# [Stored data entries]
=== Section Start ===

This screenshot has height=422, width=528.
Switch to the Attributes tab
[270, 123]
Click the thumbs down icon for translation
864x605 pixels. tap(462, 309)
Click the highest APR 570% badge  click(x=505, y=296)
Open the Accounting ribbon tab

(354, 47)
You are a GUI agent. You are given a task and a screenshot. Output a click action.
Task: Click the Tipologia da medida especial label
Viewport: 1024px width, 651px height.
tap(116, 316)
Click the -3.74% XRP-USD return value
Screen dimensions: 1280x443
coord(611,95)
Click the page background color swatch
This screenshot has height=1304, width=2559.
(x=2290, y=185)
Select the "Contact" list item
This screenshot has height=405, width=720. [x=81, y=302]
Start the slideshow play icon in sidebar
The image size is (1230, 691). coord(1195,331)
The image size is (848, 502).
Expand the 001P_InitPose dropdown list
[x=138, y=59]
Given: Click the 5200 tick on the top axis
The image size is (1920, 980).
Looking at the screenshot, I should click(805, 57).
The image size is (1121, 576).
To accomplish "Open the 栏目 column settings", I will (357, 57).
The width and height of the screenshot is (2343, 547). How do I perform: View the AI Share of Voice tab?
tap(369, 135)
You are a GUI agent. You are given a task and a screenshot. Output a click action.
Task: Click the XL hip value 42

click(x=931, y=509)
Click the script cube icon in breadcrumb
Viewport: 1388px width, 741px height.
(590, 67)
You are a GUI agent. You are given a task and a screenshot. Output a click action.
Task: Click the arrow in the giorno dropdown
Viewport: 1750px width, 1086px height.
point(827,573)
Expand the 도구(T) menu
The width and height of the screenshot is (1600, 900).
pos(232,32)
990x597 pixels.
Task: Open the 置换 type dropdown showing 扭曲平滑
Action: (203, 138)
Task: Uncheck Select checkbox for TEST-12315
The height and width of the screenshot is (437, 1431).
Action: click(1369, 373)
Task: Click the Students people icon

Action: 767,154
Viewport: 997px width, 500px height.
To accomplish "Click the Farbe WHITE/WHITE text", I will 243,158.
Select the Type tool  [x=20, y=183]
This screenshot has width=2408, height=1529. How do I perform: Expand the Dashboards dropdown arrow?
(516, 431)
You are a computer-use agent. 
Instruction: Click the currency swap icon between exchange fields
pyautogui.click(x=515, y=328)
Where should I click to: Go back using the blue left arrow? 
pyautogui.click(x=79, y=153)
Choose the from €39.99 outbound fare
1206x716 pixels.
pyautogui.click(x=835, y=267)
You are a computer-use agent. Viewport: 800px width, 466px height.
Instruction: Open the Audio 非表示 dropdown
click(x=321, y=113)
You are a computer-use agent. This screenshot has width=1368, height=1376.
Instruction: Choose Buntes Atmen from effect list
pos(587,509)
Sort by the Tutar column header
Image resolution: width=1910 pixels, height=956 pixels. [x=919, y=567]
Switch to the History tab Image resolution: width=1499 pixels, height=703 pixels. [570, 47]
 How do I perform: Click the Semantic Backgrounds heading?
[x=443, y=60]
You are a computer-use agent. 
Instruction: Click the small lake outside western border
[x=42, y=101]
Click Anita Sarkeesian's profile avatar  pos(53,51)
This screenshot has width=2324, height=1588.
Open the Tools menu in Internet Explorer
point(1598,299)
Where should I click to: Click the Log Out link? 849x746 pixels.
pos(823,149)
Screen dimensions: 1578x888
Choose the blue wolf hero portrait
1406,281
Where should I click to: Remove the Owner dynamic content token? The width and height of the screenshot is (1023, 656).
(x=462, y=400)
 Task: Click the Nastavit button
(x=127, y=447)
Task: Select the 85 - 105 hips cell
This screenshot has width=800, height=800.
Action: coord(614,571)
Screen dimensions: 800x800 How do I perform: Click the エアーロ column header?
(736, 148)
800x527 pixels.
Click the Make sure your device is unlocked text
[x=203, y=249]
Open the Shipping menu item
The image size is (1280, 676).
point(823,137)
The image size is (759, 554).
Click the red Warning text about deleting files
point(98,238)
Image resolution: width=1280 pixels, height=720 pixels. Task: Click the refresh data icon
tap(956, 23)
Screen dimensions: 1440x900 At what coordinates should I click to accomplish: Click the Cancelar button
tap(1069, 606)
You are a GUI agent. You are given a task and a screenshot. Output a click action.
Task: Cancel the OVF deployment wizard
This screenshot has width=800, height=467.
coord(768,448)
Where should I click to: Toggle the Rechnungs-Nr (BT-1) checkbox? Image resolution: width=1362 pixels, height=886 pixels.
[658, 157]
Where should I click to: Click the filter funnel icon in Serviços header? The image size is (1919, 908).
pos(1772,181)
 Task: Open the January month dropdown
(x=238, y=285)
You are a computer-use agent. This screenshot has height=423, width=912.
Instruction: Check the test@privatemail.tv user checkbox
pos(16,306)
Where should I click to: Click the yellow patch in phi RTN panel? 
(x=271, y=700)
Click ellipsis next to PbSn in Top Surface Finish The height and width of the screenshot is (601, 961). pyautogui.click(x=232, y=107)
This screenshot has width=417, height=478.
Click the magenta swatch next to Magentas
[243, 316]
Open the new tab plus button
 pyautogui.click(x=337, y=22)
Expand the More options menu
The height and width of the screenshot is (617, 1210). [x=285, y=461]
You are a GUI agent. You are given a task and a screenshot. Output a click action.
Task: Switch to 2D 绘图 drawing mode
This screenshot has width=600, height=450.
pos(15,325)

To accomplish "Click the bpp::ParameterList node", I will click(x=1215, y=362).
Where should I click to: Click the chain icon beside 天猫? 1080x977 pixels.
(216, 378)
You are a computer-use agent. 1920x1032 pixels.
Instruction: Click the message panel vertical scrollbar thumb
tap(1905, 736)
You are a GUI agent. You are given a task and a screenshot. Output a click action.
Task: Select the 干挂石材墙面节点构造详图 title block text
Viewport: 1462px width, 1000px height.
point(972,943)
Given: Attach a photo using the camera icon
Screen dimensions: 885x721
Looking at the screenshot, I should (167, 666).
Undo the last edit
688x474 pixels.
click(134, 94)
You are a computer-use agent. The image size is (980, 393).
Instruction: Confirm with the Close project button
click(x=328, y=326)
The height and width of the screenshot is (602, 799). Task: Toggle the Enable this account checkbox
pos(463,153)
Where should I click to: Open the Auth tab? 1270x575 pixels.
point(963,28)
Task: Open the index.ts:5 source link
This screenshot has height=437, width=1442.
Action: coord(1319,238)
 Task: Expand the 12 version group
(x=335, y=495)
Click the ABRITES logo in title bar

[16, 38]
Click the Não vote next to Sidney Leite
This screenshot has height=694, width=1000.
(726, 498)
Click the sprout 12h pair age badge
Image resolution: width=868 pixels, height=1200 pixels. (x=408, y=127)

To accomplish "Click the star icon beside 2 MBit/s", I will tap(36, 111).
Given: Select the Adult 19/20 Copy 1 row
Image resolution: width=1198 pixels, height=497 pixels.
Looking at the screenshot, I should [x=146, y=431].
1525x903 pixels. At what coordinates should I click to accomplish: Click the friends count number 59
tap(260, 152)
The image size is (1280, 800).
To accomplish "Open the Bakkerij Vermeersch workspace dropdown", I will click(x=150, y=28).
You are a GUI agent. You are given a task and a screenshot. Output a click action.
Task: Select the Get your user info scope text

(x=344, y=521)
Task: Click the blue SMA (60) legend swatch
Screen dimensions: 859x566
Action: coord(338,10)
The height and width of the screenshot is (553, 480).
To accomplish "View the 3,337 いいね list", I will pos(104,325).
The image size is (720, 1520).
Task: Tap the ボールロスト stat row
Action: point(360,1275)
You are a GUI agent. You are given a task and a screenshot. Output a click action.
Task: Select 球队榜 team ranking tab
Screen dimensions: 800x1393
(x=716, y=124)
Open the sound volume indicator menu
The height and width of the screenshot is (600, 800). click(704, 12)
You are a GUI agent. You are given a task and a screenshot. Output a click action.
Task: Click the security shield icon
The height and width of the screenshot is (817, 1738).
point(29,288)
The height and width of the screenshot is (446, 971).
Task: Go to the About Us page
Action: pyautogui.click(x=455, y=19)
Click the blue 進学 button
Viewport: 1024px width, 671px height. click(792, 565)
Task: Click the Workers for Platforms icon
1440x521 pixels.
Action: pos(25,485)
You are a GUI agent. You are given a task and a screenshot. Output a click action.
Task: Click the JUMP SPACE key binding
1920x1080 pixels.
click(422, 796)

=== Section End ===

# [INSTRUCTIONS TO FOLLOW]
Copy the entries above exactly, but only from the line holding "The image size is (1121, 576)." through the line holding "Click Anita Sarkeesian's", both included.

# [ANSWER BELOW]
The image size is (1121, 576).
To accomplish "Open the 栏目 column settings", I will (357, 57).
The width and height of the screenshot is (2343, 547). How do I perform: View the AI Share of Voice tab?
tap(369, 135)
You are a GUI agent. You are given a task and a screenshot. Output a click action.
Task: Click the XL hip value 42

click(x=931, y=509)
Click the script cube icon in breadcrumb
Viewport: 1388px width, 741px height.
(590, 67)
You are a GUI agent. You are given a task and a screenshot. Output a click action.
Task: Click the arrow in the giorno dropdown
Viewport: 1750px width, 1086px height.
point(827,573)
Expand the 도구(T) menu
The width and height of the screenshot is (1600, 900).
pos(232,32)
990x597 pixels.
Task: Open the 置换 type dropdown showing 扭曲平滑
Action: (203, 138)
Task: Uncheck Select checkbox for TEST-12315
The height and width of the screenshot is (437, 1431).
Action: click(1369, 373)
Task: Click the Students people icon

Action: 767,154
Viewport: 997px width, 500px height.
To accomplish "Click the Farbe WHITE/WHITE text", I will 243,158.
Select the Type tool  [x=20, y=183]
This screenshot has width=2408, height=1529. How do I perform: Expand the Dashboards dropdown arrow?
(516, 431)
You are a computer-use agent. 
Instruction: Click the currency swap icon between exchange fields
pyautogui.click(x=515, y=328)
Where should I click to: Go back using the blue left arrow? 
pyautogui.click(x=79, y=153)
Choose the from €39.99 outbound fare
1206x716 pixels.
pyautogui.click(x=835, y=267)
You are a computer-use agent. Viewport: 800px width, 466px height.
Instruction: Open the Audio 非表示 dropdown
click(x=321, y=113)
You are a computer-use agent. This screenshot has width=1368, height=1376.
Instruction: Choose Buntes Atmen from effect list
pos(587,509)
Sort by the Tutar column header
Image resolution: width=1910 pixels, height=956 pixels. [x=919, y=567]
Switch to the History tab Image resolution: width=1499 pixels, height=703 pixels. [570, 47]
 How do I perform: Click the Semantic Backgrounds heading?
[x=443, y=60]
You are a computer-use agent. 
Instruction: Click the small lake outside western border
[x=42, y=101]
Click Anita Sarkeesian's profile avatar  pos(53,51)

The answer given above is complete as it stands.